SIOUX CITY -- After the Rev. Jerry Cosgrove had his right knee replaced in mid-June, a Mercy Home Care nurse visited him in his home and hooked him up with a high-tech kit that provides 24/7 virtual nursing care.
The 80-year-old, who described himself as "technologically impaired," faithfully took his vitals each morning with the wireless devices included in the Home Care Connect personal health kit and answered questions posed to him about his health as instructed on a tablet in the comfort of his apartment.
Two days after the operation at Dunes Surgical Hospital, Cosgrove noticed additional swelling, bruising and pain in his leg, which concerned him. He reported these symptoms by tapping the tablet with his finger, and within 10 minutes, he was talking to a specially trained Trinity Health At Home registered nurse based at a virtual care center in Michigan. Through a camera built into the tablet, the nurse was able to view Cosgrove's leg.
"She wasn't comfortable with the color of the bruise, so she said, 'We're having someone come out,'" he recalled. "Then, down to outpatients we went."
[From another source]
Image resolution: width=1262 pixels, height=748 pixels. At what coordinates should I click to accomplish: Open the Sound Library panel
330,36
Cosgrove had an ultrasound at Mercy Medical Center, which didn't reveal any blood clots in his leg. He could return home and relax.
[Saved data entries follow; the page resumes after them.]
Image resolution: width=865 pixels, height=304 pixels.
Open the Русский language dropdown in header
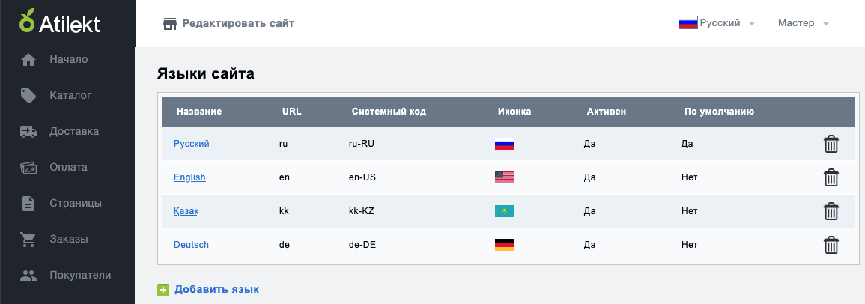[x=717, y=23]
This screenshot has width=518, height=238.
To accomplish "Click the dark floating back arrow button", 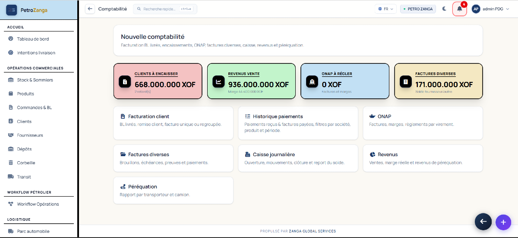I will coord(483,222).
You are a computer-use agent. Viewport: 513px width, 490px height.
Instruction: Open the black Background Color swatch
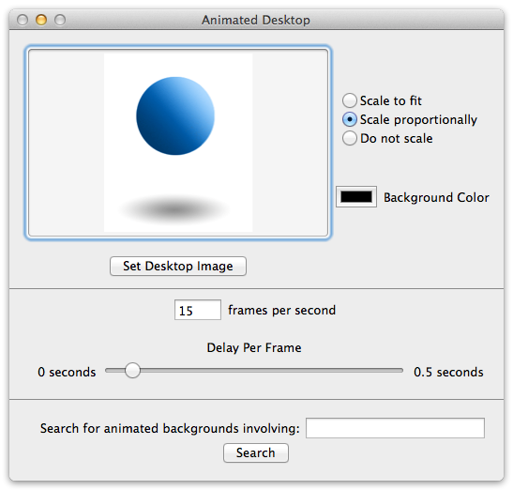[356, 197]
"For me, the main source of success was that it brought me that sense of comfort and relaxation," said Cosgrove, who received three or four more calls from the virtual care center based on his answers to questions or vital measurements during the three weeks that he used Home Care Connect.
Wendy Beavers, customer service representative and account executive for Mercy Home Care, said the home care provider acquired Home Care Connect in April 2017 as an additional tool to help patients better control and manage their health.
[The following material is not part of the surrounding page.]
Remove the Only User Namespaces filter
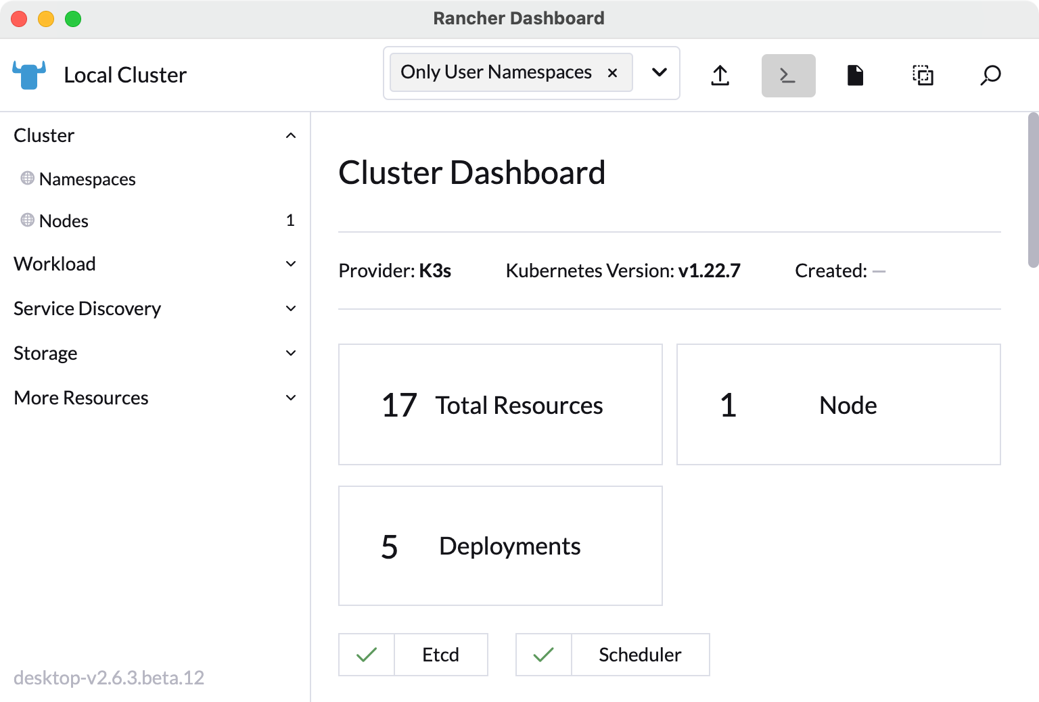 coord(612,73)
"It's a great way to keep track of your patients and give them the tools, the guidance and advice that they need when they need it," she said. "It's kind of like Mercy Home Care is in the home all the time."
Any Medicare patient receiving services through Trinity Health At Home agencies, such as Mercy Home Care, can take advantage of this user-friendly remote monitoring technology, whether they've recently been released from Mercy Medical Center or Dunes Surgical Hospital, received care from a clinic, or are transitioning home after spending time at a skilled nursing facility. Because Home Care Connect is part of Mercy Home Care's care program, patients pay no additional cost to use the technology.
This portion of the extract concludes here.